Interestingly, over 2022 and 2023, investor demand has been negative as measured by flows into physical gold ETFs. Outflows amounted to $2 billion in October, mostly from North American investors. However, bar and coin investing has remained strong, as has the demand for jewellery fabrication.
Cumulatively, the increase in the price of gold is being supported by central bank buying as well as demand for physical gold in the form of bars, coins, and jewellery. Central banks buy gold principally to diversify their reserves. Gold carries no credit or counterparty risk; therefore, a country with large gold reserves establishes credibility independent of the perception of its economy.
Gold also tends to have an inverse relationship with the US Dollar, an attractive feature for central banks, enabling them to diversify their Dollar risk. It will be interesting to observe whether investor sentiment, as measured by ETF flows, turns more optimistic given the appreciation in gold price.

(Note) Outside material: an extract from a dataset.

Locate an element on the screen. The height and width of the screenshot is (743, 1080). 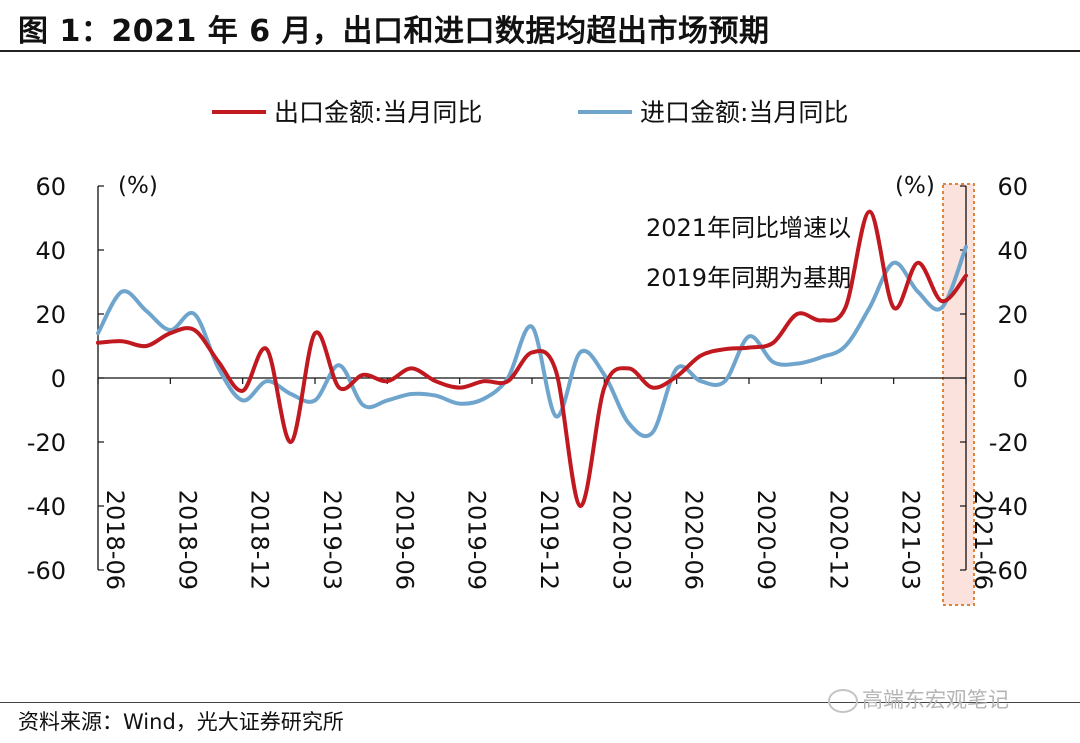
x-tick-label: 2021-06 is located at coordinates (983, 540).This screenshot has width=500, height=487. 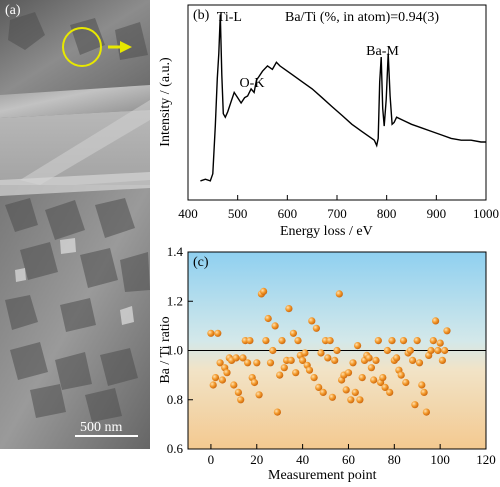 What do you see at coordinates (387, 214) in the screenshot?
I see `spectrum-x-tick-label: 800` at bounding box center [387, 214].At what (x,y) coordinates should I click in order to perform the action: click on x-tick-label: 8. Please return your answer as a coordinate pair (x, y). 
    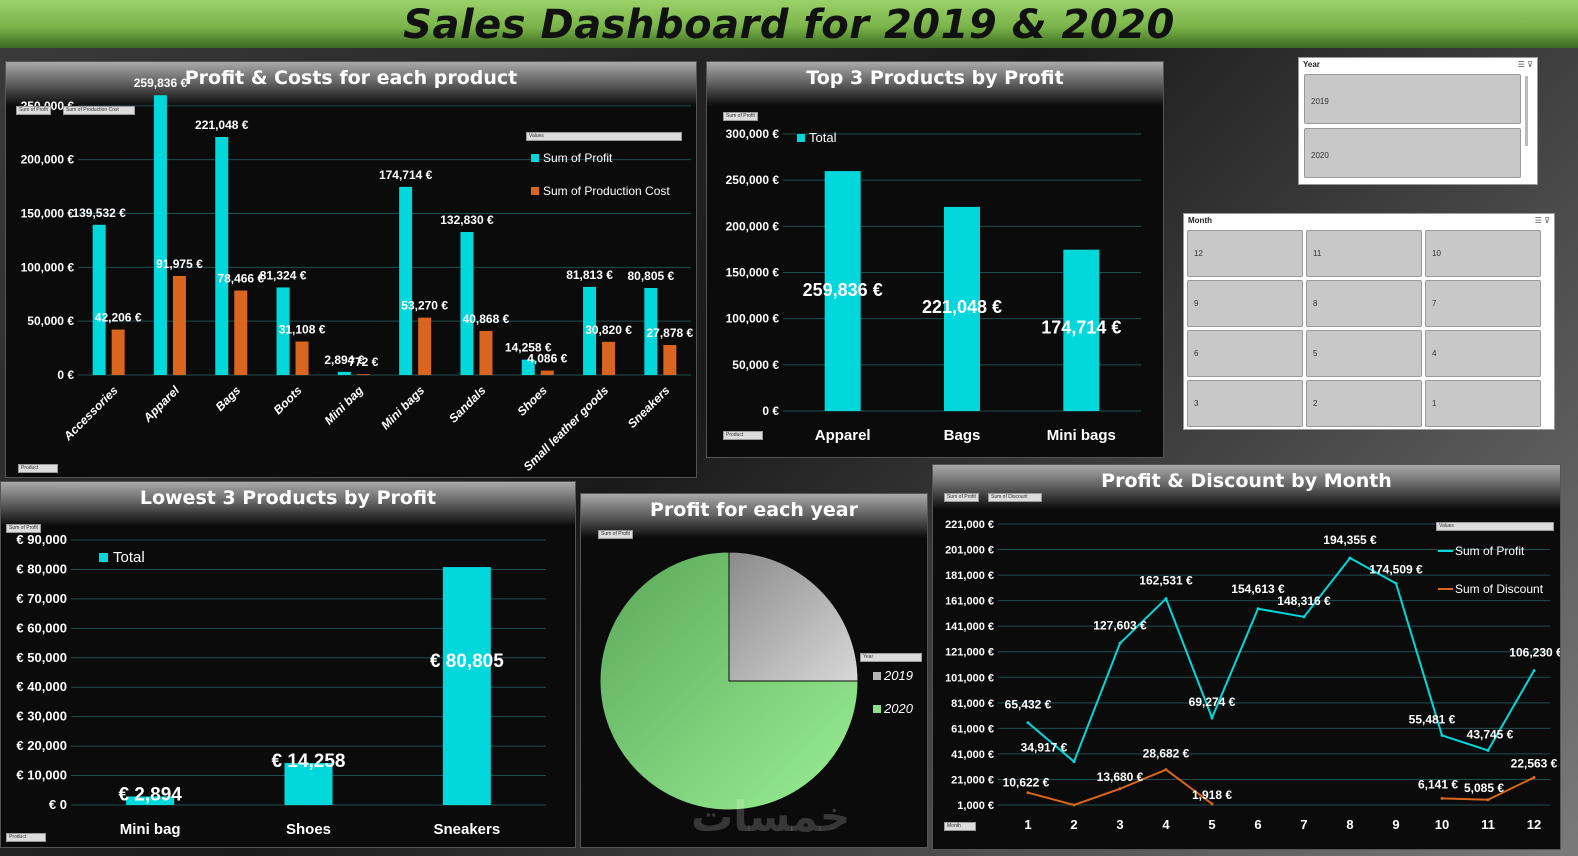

The economic, market and investment environment is continuously evolving. Concerns over inflationary pressures have receded, and with that has come the expectation that interest rates will not rise further. Perceptions and expectations of the path and level of interest rates have a material impact on all asset classes.
Currently, the US equity market is being significantly shaped by a small handful of technology mega-stocks, and it is hard to predict how this dominance and concentration will affect market performance and sentiment into 2024. To support high valuations, companies must consistently generate strong and increasing corporate earnings or provide very strong messaging on how they will deliver future earnings. There may be a dislocation between valuations and future expectations at some point, leading to sharp price reversals.
Commodity prices also have a future demand component to their spot prices, but commodity valuations tend to be more grounded in fundamentals rather than sentiment. Across several commodities, including soft/agricultural commodities like orange juice and cocoa, the demand-supply dynamics have created a significant mismatch, resulting in substantial price increases.
The decisions of the Fed, in combination with global economic growth and the market expectation and sentiment about those key indicators, will fuel investment flows and, therefore, asset class returns in 2024.